A Rensselaer Polytechnic Institute (RPI) engineering professor, Shaowu Pan, Ph.D. and his team of students have integrated agentic AI into computational fluid dynamics (CFD) to optimize the aerospace design process and alleviate bottlenecks. 

Pan's advances address priorities outlined in Winning the Race: America's AI Action Plan, which emphasizes that "high-quality data has become a national strategic asset" and calls for "the world's largest and highest quality AI-ready scientific datasets." 

Supported by funding from Google and the U.S. Department of Energy, Pan's team achieved three major advances in 2025: they created Unifoil, a massive airfoil simulation dataset, developed a large language model (LLM) framework capable of running CFD simulations, and built benchmark tools to evaluate LLM accuracy on CFD tasks. 

Unifoil – World’s largest airfoil simulation dataset 

In collaboration with a research group under Professor Sicheng He from The University of Tennessee, Knoxville, Pan’s team developed UniFoil, the world's largest RANS-based airfoil simulation dataset. The dataset contains more than 500,000 samples across diverse flight conditions. 

"A huge dataset with challenging aerospace problems is desperately needed so that people from the AI community can use this data to evaluate their models that were previously designed for processing images and videos,” Pan said. “This would speed up the adoption of AI models in the aerospace community and eventually lead to smarter and faster aerospace designs.”  

The UniFoil dataset establishes a benchmark for training and evaluating aerodynamic models. “The UniFoil dataset is challenging because it includes laminar–turbulent transition effects, as well as compressible transonic regimes where shock waves form on the airfoil surface, leading to strong pressure gradients and shock–boundary-layer interactions.
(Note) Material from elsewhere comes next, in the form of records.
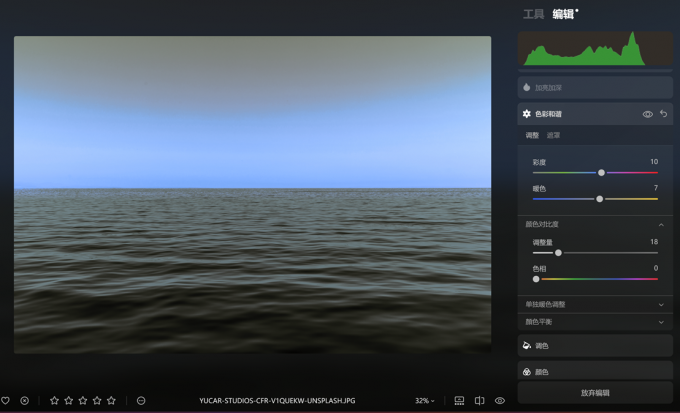Viewport: 680px width, 413px height.
Task: Collapse the 颜色对比度 section
Action: click(661, 225)
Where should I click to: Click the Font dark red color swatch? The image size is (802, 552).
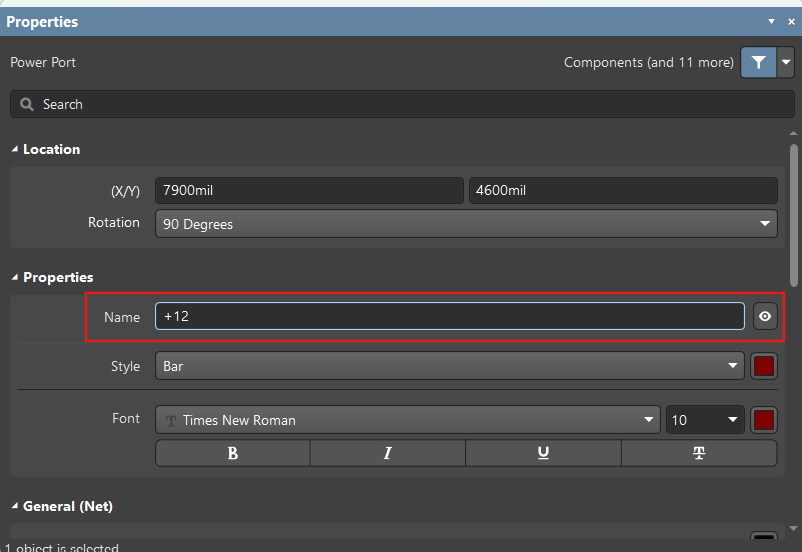(764, 420)
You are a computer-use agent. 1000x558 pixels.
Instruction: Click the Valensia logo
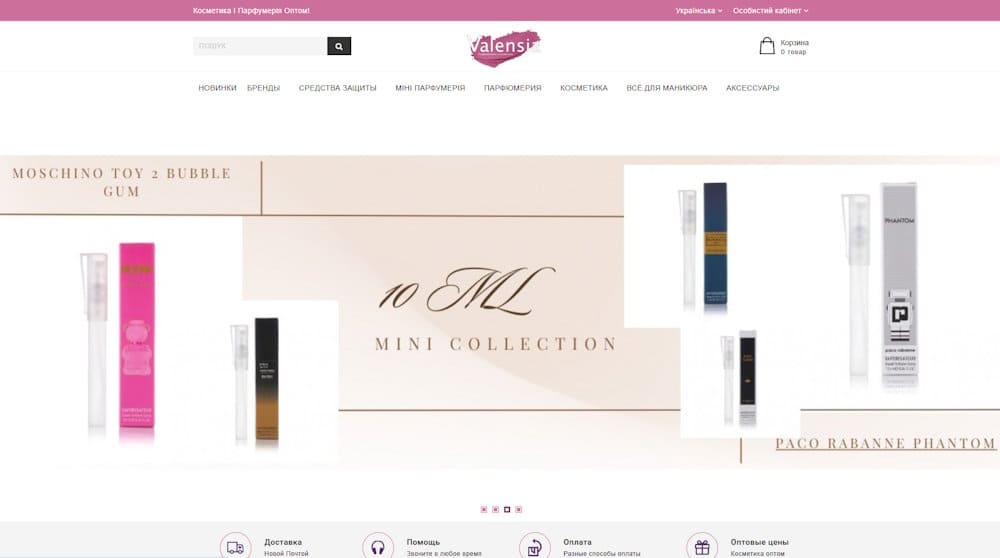[x=504, y=47]

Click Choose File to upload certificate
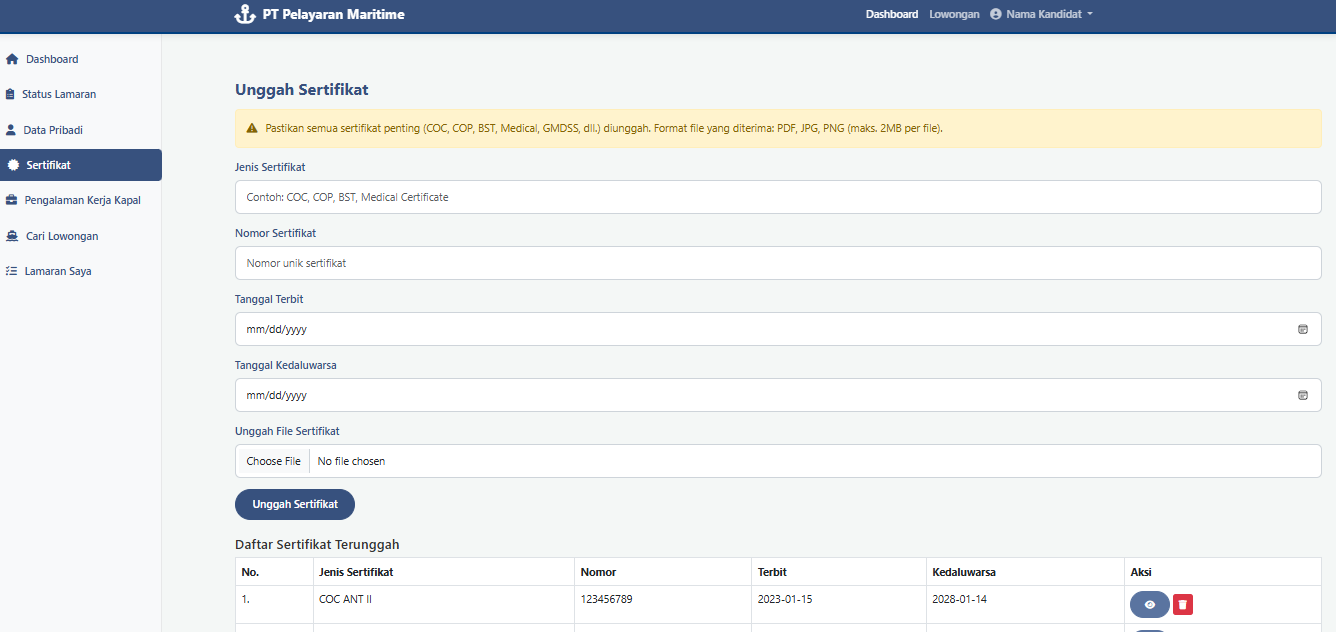coord(273,461)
These phenomena introduce interesting nonlinearities in the function space that can be difficult to capture,” explains RPI aerospace engineering Ph.D. student Nithin Somasekharan, a member of Pan’s team. 

Foam-Agent – A multi-agent LLM system automating CFD workflows 

To reduce the labor involved in automating CFD workflows, Pan's RPI team also created Foam-Agent, a multi-agent LLM system that automates computational fluid dynamics workflows from natural language instructions. "You basically bring ChatGPT intelligence into the design phase of the production cycle," explains Ling Yue, a computer science Ph.D. student and another member of Pan’s team. “The framework automates complex simulations, democratizing scientific computing by lowering the expertise barrier for computational fluid dynamics.” 

CFDLLMBench - First benchmark suite to evaluate LLMs 

To provide feedback on better model design, Pan’s research group, along with researchers Patrick Emami, Ph.D., of National Laboratory of the Rockies, and Anurag Acharya, Ph.D., of Pacific Northwest National Laboratory, further developed the first comprehensive benchmark suite for evaluating LLMs on computational fluid dynamics tasks. Named CFDLLMBench, the benchmark holistically evaluates whether an LLM knows graduate-level CFD concepts, can do numerical/physical reasoning, and whether it can implement context-dependent CFD workflows.  

Pan and his colleagues hope the three advances transform how engineers approach computational fluid dynamics, a notoriously complex field with a high barrier for entry. 

Aerospace America, a trade journal published by the American Institute of Aeronautics and Astronautics (AIAA), recently recognized this body of work among 2025’s most significant aerospace advances in its annual "Year in Review.” This recognition reflects the strength of RPI's aerospace expertise and demonstrates how agentic AI is transforming engineering workflows, even in some of the most challenging disciplines. 

Pan, who brought his unique background in aerospace engineering, computer science, applied mathematics and scientific machine learning to RPI in 2022, is determined to tackle some of the most frustrating problems in aerospace. "I had the fortune to have explored a wide range of the hardest problems in aerospace over the past 15 years such as hypersonic nonequilibrium flows, turbulent combustion, and compressible turbulence.” Pan says. “If I want to find disruptive ideas to transform this field, I spend time on mathematics and AI."   

Pan's work represents what he calls "a philosophical pivot" in how we tackle engineering’s toughest puzzles. "For the last few decades, we computational scientists have basically been acting as pro-bono consultants for our own hardware," he explains. "We spent decades burning our own brain cells to write 'clever' algorithms just so our computers wouldn't have to work a sweat. We were doing the heavy lifting to keep the CPUs comfortable. Now, we’re finally letting the computers take the wheel on the grunt work, freeing us up to handle the finishing touches, the high-level creativity that actually requires a brilliant mind.”